Abstract:State-of-the-art model-based control designs have been shown to be successful in realizing dynamic locomotion behaviors for robotic systems. The precision of the realized behaviors in terms of locomotion performance via fly, hopping, or walking has not yet been well investigated, despite the fact that the difference between the robot model and physical hardware is doomed to produce inaccurate trajectory tracking. To address this inaccuracy, we propose a referencing-steering method to bridge the model-to-real gap by establishing a data-driven input-output (DD-IO) model on top of the existing model-based design. The DD-IO model takes the reference tracking trajectories as the input and the realized tracking trajectory as the output.
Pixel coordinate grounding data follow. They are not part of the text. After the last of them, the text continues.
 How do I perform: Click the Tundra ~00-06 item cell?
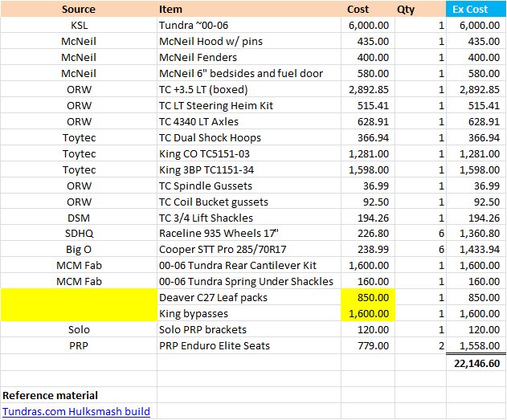(248, 25)
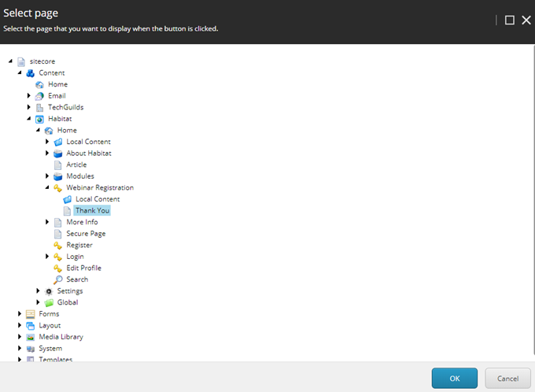This screenshot has height=392, width=535.
Task: Click the Settings gear icon
Action: tap(49, 291)
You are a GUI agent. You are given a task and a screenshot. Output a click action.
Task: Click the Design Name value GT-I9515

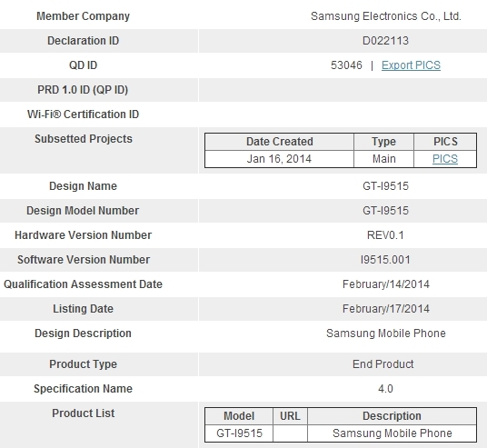coord(385,186)
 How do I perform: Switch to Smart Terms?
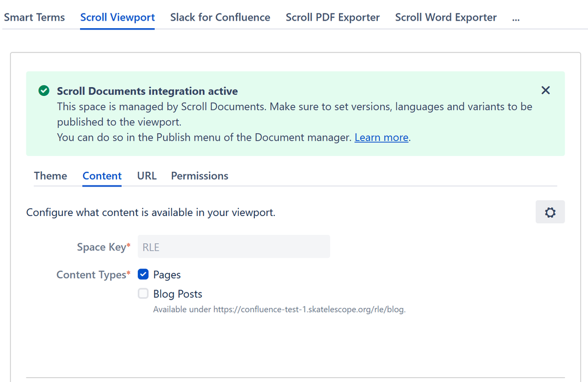click(x=34, y=17)
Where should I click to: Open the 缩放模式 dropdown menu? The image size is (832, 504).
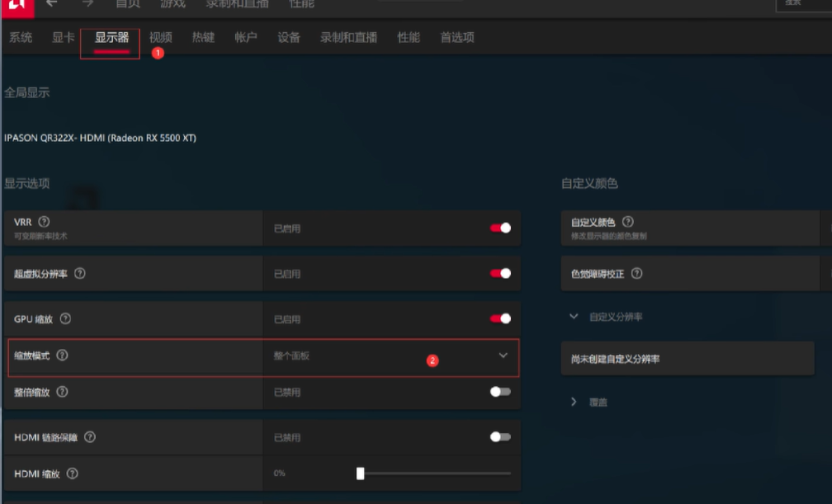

By utilizing data-driven predictive control, we steer the reference input trajectories online so that the realized output ones match the actual desired ones. We demonstrate our method on the robot PogoX to realize hyper-accurate hopping and flying behaviors in both simulation and hardware. This data-driven reference-steering approach is straightforward to apply to general robotic systems for performance improvement via hyper-accurate trajectory tracking.